150×150 limit confirmed as physical. Controlled benchmark (55 tests) + wm_strength=1.5 spot-test (0/4 improvement). The 300px floor is the reliable recovery boundary for TrustMark Q. → Chapter 05

v1.2 · March 13, 2026

WAM (Meta AI, ICLR 2025) overcomes the limit: 10/11 (91%) at 150×150 vs. TrustMark's 7/11 (64%), +27%. All 4 TrustMark-specific failures resolved. WAM identified as the v2 embedding architecture. → Chapter 06

Chapter 01

Methodology

How we set up the benchmark, what infrastructure we used, and why this test design matters.

Test Design

We marked 11 original images with each of 3 watermark candidates, producing 33 marked images. Each was uploaded to real WordPress and Cloudinary infrastructure, where automatic processing generated multiple renditions. The 11 images were deliberately selected for diversity: landscapes, portraits, abstract, text-heavy, low-contrast, mixed JPEG and PNG, and a wide resolution range (667px to 5824px longest side). This diversity is intentional — it stress-tests the watermark across the image characteristics most likely to affect signal retention.

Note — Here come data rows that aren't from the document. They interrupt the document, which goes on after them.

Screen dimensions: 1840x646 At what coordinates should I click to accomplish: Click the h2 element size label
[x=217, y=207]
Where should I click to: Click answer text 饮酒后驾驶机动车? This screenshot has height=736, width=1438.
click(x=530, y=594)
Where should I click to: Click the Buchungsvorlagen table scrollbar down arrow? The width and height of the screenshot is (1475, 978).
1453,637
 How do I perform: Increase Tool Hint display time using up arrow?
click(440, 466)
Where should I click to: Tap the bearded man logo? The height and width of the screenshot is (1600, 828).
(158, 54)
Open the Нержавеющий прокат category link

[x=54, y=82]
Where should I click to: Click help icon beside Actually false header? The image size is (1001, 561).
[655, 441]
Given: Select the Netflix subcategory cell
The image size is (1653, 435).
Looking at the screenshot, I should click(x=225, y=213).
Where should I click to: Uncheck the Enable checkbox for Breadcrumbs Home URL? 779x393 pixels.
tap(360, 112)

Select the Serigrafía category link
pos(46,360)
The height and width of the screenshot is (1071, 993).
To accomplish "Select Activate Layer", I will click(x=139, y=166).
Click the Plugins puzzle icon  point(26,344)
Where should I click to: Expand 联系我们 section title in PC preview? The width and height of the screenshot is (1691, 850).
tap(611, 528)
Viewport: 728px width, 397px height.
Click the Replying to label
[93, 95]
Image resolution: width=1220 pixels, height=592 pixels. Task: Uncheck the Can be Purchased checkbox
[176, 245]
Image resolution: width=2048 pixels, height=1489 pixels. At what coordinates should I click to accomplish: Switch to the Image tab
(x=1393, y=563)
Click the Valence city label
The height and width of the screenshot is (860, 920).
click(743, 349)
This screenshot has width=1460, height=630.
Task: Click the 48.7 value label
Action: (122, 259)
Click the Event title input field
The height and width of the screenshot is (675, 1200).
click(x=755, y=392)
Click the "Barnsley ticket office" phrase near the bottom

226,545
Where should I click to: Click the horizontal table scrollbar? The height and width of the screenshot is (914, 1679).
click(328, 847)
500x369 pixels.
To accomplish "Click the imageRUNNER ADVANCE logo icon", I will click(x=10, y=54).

On sample size: 11 images is a small sample by academic standards. We acknowledge this. Three factors support the validity of the findings: (1) the images were selected to maximize content diversity, not cherry-picked; (2) a parallel lab benchmark (121 transform combinations per candidate) independently confirmed the ranking; (3) all failure cases were reproduced consistently across runs, suggesting systematic rather than stochastic behavior.
ParameterValue
Original images11 (from test_series/00_series_02/test_originals)
Candidates3 (baseline_q_bch5_single, token40_q_super_multi, token40_p_super_multi)
Marked images uploaded33 (11 × 3)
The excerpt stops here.